The 2001 tournament finished in October after a foot-and-mouth outbreak.

"When games were postponed in 2001 it was much easier to rearrange into the season structure," said Humphreys.

"The game has changed dramatically since then - there wasn't 'week in-week out' league rugby in those days," the Gloucester director of rugby told BBC Radio Ulster's Sportsound Extra Time programme.

"This time it's much more difficult, especially in the context of the ongoing debate over player welfare.

"The Six Nations is one of the biggest competitions in world rugby but it's very, very hard to get space to fit more games into the calendar."

Ireland's schedule for the remainder of 2020 includes two Tests in Australia in July, along with autumn internationals against the Australians, South Africa and Japan in Dublin in November.

Humphreys says the potential addition of two rearranged Six Nations games in October or November would create "a huge workload" for the Ireland squad.

"International rugby is unbelievably tough physically and unbelievably tough mentally, so to add more games with those games already planned, it's possible but it's very difficult," he said.

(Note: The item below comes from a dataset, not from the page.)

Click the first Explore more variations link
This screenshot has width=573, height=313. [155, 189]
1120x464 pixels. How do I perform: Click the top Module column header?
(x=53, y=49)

"It's probably easier for Ireland than for other countries if you look at the contracting model where they control international players that are available to Ireland as and when they are needed.

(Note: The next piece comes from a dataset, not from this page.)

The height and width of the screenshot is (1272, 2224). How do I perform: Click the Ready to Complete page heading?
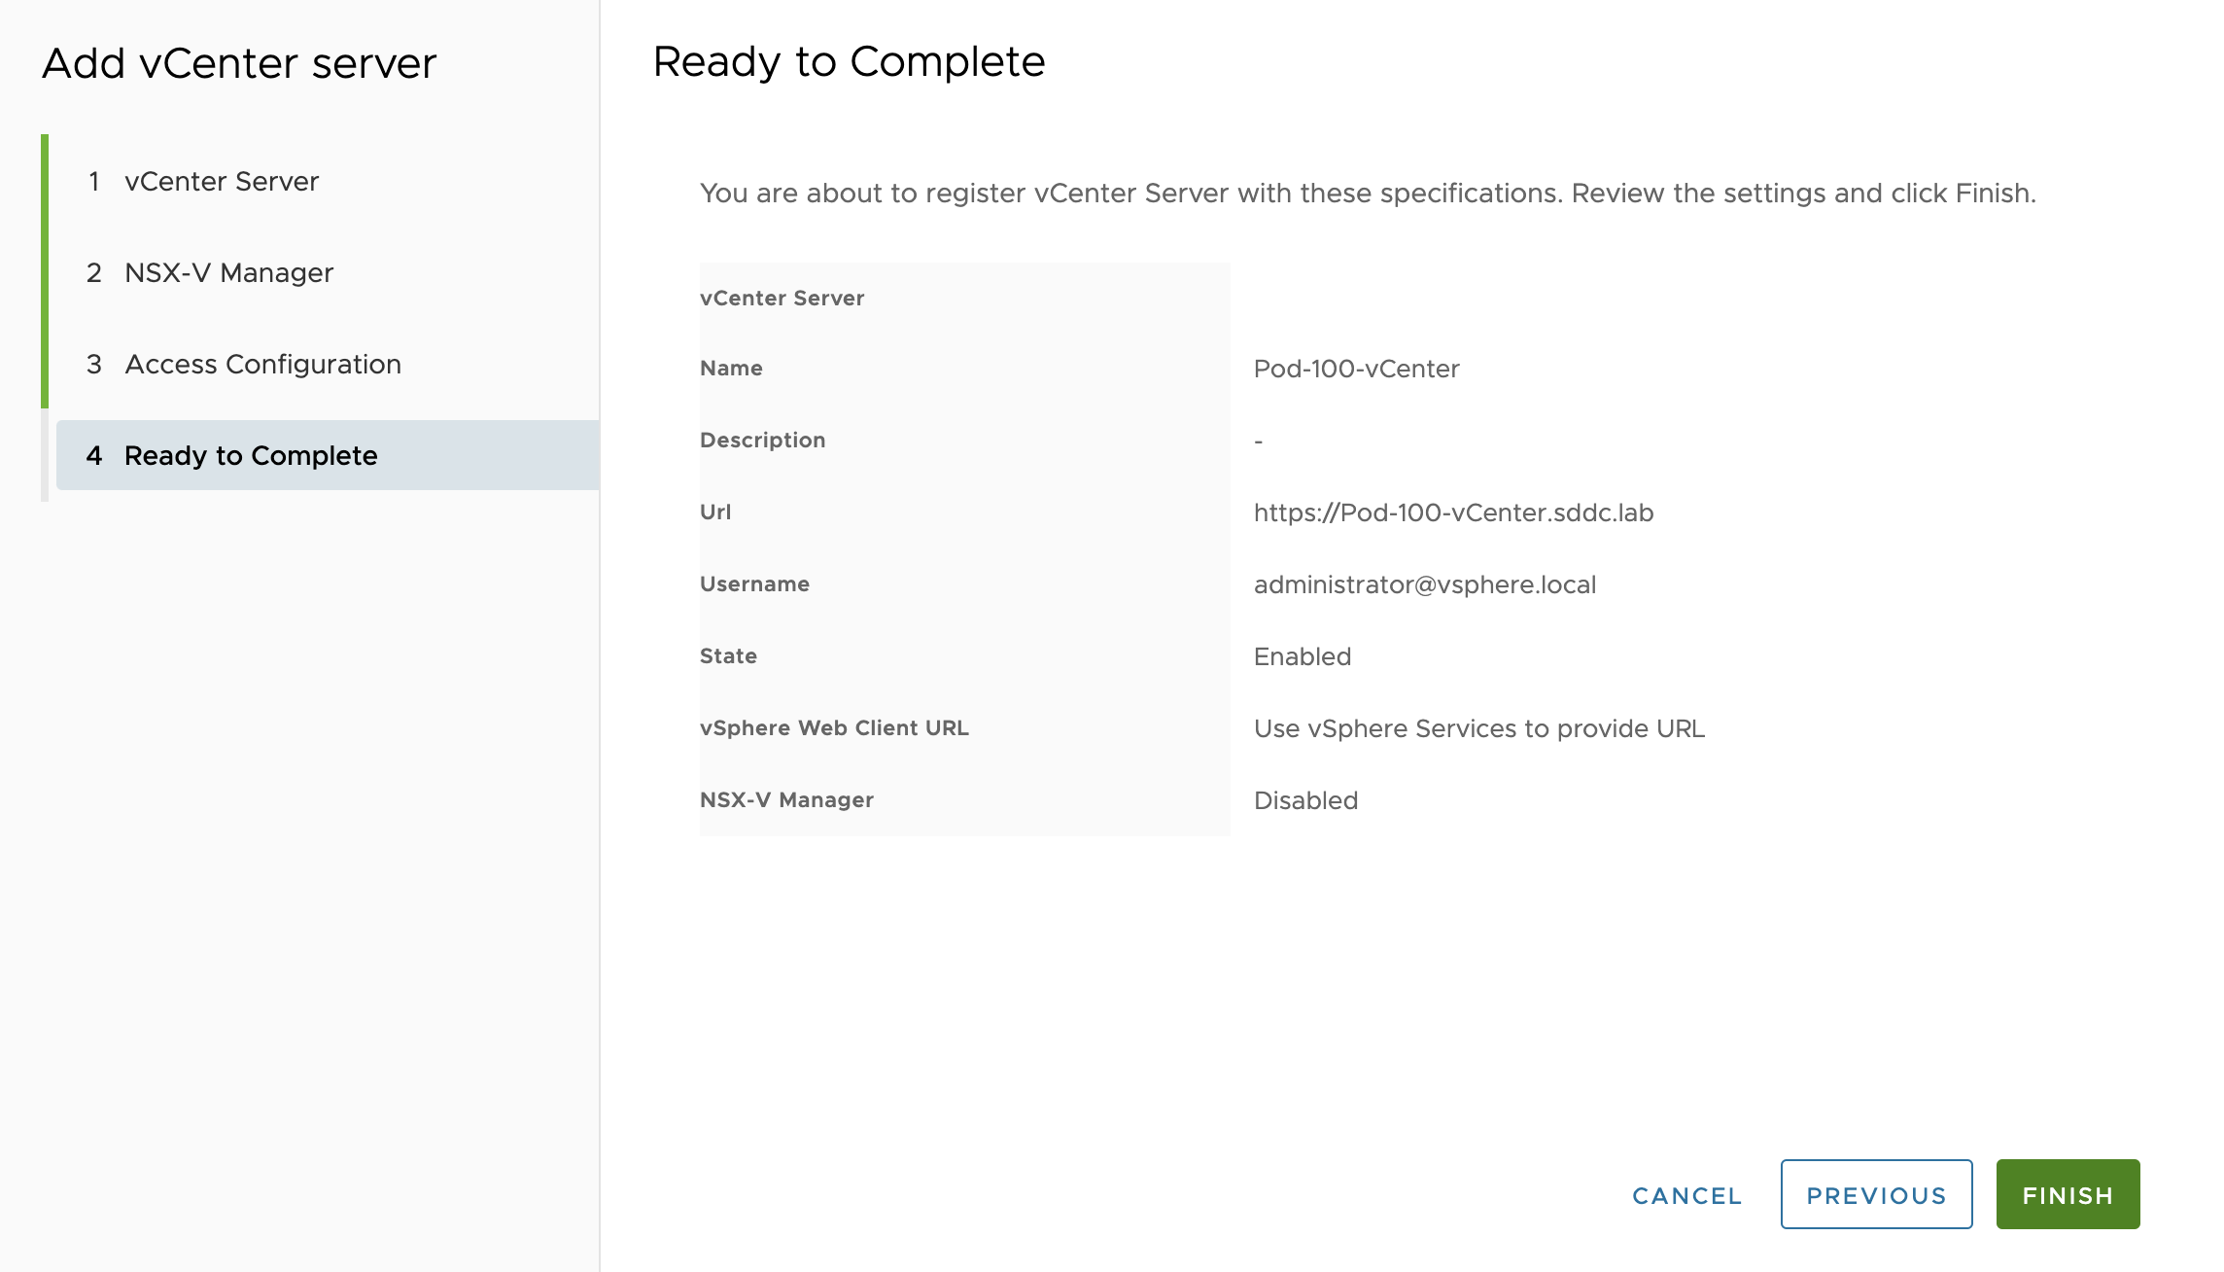click(x=849, y=62)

"Fixture lists have been planned for two or three years and there is already a high amount of overlap between club fixtures and international games. That is not what the clubs want and it increases players' workload throughout the season."

Quality of rugby has fallen

Humphreys believes an already packed calendar may be having a negative impact on the calibre of rugby being played in the professional game.

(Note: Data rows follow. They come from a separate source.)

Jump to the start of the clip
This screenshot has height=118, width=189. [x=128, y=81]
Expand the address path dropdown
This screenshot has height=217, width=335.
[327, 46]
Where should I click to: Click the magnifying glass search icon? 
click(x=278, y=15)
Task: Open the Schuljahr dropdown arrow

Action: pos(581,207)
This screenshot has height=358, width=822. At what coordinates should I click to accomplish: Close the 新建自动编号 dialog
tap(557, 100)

"This year, even at club level, and arguably in the Six Nations, the quality of rugby hasn't been at the level that it has been in the last few years," said the 72-times capped number 10.

"Is that the fallout of World Cup preparation and players going back to play club rugby and not getting a proper rest?

"We've got to manage our best assets as best we can as the top players and their welfare are key to the fortunes of the sport.

"We have to make sure we give them the best opportunity to perform now but also make sure they are performing to a high level in five and 10 years' time."

Ireland came out second best in their Six Nations game with England at Twickenham
Maro Itoje and Ultan Dillane in action as Ireland come out second best in their Six Nations game with England at Twickenham

'Change won't happen overnight'

Under new head coach Andy Farrell, Ireland began this year's Six Nations series with an unconvincing win over Scotland, followed by a more comprehensive victory over Wales and then a resounding defeat by England.

Humphreys explains it will take time for Farrell to put his stamp on Ireland's style of play as he seeks to build on the achievements of former coach Joe Schmidt.

"To change things, it rarely happens overnight. It's a gradual process of trying to establish some principles which are slightly different to what Ireland have done for the last few seasons," argued the ex-Ulster fly-half.

"The biggest challenge is always to change the mindset of players as to how they play the game.

"We have seen Ireland trying to be more ambitious, to attack a little bit from deeper. They have competed well, they're still a really good team, but the changes Andy is going to try and drive through will take some time."

Sexton needs competition

New Ireland skipper Johnny Sexton has come in for criticism from some quarters for dropping below his customary high standard of performance this season and Humphreys believes it is time there was more competition for the number 10 jersey.

"Johnny is the captain and has been Ireland's standout player over the last number of years. Consequently the pressure and expectation on him to deliver week in, week out, is huge.

"For the Irish management and for Johnny he needs to find someone else who can take him out of the firing line for a week or two and know that the team's performance isn't going to be compromised, their leadership isn't going to be compromised, nor the way they play the game.

"Every team knows that to stop Ireland playing their game you have to stop Johnny Sexton, so he has been on the receiving end of a lot of physical attention over the last few seasons."